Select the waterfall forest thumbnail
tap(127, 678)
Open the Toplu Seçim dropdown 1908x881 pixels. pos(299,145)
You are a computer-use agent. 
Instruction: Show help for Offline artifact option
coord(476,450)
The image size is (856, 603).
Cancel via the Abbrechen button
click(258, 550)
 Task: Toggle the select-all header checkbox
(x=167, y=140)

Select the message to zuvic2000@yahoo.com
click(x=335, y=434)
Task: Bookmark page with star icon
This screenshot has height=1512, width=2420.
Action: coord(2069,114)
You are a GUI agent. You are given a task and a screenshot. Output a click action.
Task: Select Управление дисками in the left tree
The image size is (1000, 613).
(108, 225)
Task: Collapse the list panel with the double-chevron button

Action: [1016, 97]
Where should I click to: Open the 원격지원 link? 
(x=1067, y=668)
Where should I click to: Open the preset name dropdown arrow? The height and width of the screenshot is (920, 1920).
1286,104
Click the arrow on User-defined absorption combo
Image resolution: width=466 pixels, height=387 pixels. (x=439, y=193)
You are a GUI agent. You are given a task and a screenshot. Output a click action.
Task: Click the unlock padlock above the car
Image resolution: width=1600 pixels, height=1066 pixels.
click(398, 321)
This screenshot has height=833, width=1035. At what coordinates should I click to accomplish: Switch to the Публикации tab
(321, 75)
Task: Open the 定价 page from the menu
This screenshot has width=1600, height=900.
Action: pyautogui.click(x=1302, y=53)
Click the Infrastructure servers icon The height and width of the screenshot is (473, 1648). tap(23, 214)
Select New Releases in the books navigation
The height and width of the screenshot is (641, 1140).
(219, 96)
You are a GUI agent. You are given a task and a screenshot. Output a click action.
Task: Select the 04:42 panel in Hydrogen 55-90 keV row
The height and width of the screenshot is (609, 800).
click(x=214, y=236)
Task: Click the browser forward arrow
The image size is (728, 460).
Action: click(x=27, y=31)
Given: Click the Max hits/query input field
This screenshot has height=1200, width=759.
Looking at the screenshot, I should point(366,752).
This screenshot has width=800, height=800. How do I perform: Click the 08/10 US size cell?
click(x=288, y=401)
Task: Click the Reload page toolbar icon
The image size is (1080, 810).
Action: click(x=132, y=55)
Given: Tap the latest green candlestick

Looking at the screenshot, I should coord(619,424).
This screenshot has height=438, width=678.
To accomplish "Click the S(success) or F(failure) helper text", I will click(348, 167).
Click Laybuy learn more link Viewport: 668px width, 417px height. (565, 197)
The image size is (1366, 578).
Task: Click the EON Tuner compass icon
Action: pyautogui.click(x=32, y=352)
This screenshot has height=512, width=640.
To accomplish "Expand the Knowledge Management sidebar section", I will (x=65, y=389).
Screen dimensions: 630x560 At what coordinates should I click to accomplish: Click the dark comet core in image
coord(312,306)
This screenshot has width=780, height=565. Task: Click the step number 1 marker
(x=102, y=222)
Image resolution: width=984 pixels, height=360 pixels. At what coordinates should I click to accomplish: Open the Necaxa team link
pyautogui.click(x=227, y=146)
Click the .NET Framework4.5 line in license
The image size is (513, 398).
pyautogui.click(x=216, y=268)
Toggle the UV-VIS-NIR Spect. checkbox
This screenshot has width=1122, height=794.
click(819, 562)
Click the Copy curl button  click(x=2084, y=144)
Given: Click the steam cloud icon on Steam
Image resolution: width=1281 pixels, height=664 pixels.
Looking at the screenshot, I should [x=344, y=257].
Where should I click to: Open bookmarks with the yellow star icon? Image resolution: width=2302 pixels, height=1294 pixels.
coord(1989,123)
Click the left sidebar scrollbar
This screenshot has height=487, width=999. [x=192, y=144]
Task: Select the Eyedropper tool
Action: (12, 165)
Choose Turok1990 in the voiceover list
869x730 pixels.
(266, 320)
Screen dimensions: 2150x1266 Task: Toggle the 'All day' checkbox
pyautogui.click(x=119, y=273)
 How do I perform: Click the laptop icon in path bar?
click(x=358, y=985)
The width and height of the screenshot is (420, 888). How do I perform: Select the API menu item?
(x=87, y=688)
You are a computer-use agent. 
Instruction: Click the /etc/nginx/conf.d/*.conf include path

*What is needed*:
Please recast all the entries above as a Markdown table with the columns No. and Line, giving one numbered row per line and skipping blank lines.

*Solved problem*:
| No. | Line |
|---|---|
| 1 | Select the waterfall forest thumbnail |
| 2 | tap(127, 678) |
| 3 | Open the Toplu Seçim dropdown 1908x881 pixels. pos(299,145) |
| 4 | You are a computer-use agent.  |
| 5 | Instruction: Show help for Offline artifact option |
| 6 | coord(476,450) |
| 7 | The image size is (856, 603). |
| 8 | Cancel via the Abbrechen button |
| 9 | click(258, 550) |
| 10 |  Task: Toggle the select-all header checkbox |
| 11 | (x=167, y=140) |
| 12 | Select the message to zuvic2000@yahoo.com |
| 13 | click(x=335, y=434) |
| 14 | Task: Bookmark page with star icon |
| 15 | This screenshot has height=1512, width=2420. |
| 16 | Action: coord(2069,114) |
| 17 | You are a GUI agent. You are given a task and a screenshot. Output a click action. |
| 18 | Task: Select Управление дисками in the left tree |
| 19 | The image size is (1000, 613). |
| 20 | (108, 225) |
| 21 | Task: Collapse the list panel with the double-chevron button |
| 22 | Action: [1016, 97] |
| 23 | Where should I click to: Open the 원격지원 link?  |
| 24 | (x=1067, y=668) |
| 25 | Where should I click to: Open the preset name dropdown arrow? The height and width of the screenshot is (920, 1920). |
| 26 | 1286,104 |
| 27 | Click the arrow on User-defined absorption combo |
| 28 | Image resolution: width=466 pixels, height=387 pixels. (x=439, y=193) |
| 29 | You are a GUI agent. You are given a task and a screenshot. Output a click action. |
| 30 | Task: Click the unlock padlock above the car |
| 31 | Image resolution: width=1600 pixels, height=1066 pixels. |
| 32 | click(398, 321) |
| 33 | This screenshot has height=833, width=1035. At what coordinates should I click to accomplish: Switch to the Публикации tab |
| 34 | (321, 75) |
| 35 | Task: Open the 定价 page from the menu |
| 36 | This screenshot has width=1600, height=900. |
| 37 | Action: pyautogui.click(x=1302, y=53) |
| 38 | Click the Infrastructure servers icon The height and width of the screenshot is (473, 1648). tap(23, 214) |
| 39 | Select New Releases in the books navigation |
| 40 | The height and width of the screenshot is (641, 1140). |
| 41 | (219, 96) |
| 42 | You are a GUI agent. You are given a task and a screenshot. Output a click action. |
| 43 | Task: Select the 04:42 panel in Hydrogen 55-90 keV row |
| 44 | The height and width of the screenshot is (609, 800). |
| 45 | click(x=214, y=236) |
| 46 | Task: Click the browser forward arrow |
| 47 | The image size is (728, 460). |
| 48 | Action: click(x=27, y=31) |
| 49 | Given: Click the Max hits/query input field |
| 50 | This screenshot has height=1200, width=759. |
| 51 | Looking at the screenshot, I should point(366,752). |
| 52 | This screenshot has width=800, height=800. How do I perform: Click the 08/10 US size cell? |
| 53 | click(x=288, y=401) |
| 54 | Task: Click the Reload page toolbar icon |
| 55 | The image size is (1080, 810). |
| 56 | Action: click(x=132, y=55) |
| 57 | Given: Tap the latest green candlestick |
| 58 | Looking at the screenshot, I should coord(619,424). |
| 59 | This screenshot has height=438, width=678. |
| 60 | To accomplish "Click the S(success) or F(failure) helper text", I will click(348, 167). |
| 61 | Click Laybuy learn more link Viewport: 668px width, 417px height. (565, 197) |
| 62 | The image size is (1366, 578). |
| 63 | Task: Click the EON Tuner compass icon |
| 64 | Action: pyautogui.click(x=32, y=352) |
| 65 | This screenshot has height=512, width=640. |
| 66 | To accomplish "Expand the Knowledge Management sidebar section", I will (x=65, y=389). |
| 67 | Screen dimensions: 630x560 At what coordinates should I click to accomplish: Click the dark comet core in image |
| 68 | coord(312,306) |
| 69 | This screenshot has width=780, height=565. Task: Click the step number 1 marker |
| 70 | (x=102, y=222) |
| 71 | Image resolution: width=984 pixels, height=360 pixels. At what coordinates should I click to accomplish: Open the Necaxa team link |
| 72 | pyautogui.click(x=227, y=146) |
| 73 | Click the .NET Framework4.5 line in license |
| 74 | The image size is (513, 398). |
| 75 | pyautogui.click(x=216, y=268) |
| 76 | Toggle the UV-VIS-NIR Spect. checkbox |
| 77 | This screenshot has width=1122, height=794. |
| 78 | click(819, 562) |
| 79 | Click the Copy curl button  click(x=2084, y=144) |
| 80 | Given: Click the steam cloud icon on Steam |
| 81 | Image resolution: width=1281 pixels, height=664 pixels. |
| 82 | Looking at the screenshot, I should [x=344, y=257]. |
| 83 | Where should I click to: Open bookmarks with the yellow star icon? Image resolution: width=2302 pixels, height=1294 pixels. |
| 84 | coord(1989,123) |
| 85 | Click the left sidebar scrollbar |
| 86 | This screenshot has height=487, width=999. [x=192, y=144] |
| 87 | Task: Select the Eyedropper tool |
| 88 | Action: (12, 165) |
| 89 | Choose Turok1990 in the voiceover list |
| 90 | 869x730 pixels. |
| 91 | (266, 320) |
| 92 | Screen dimensions: 2150x1266 Task: Toggle the 'All day' checkbox |
| 93 | pyautogui.click(x=119, y=273) |
| 94 |  How do I perform: Click the laptop icon in path bar? |
| 95 | click(x=358, y=985) |
| 96 | The width and height of the screenshot is (420, 888). How do I perform: Select the API menu item? |
| 97 | (x=87, y=688) |
| 98 | You are a computer-use agent.  |
| 99 | Instruction: Click the /etc/nginx/conf.d/*.conf include path |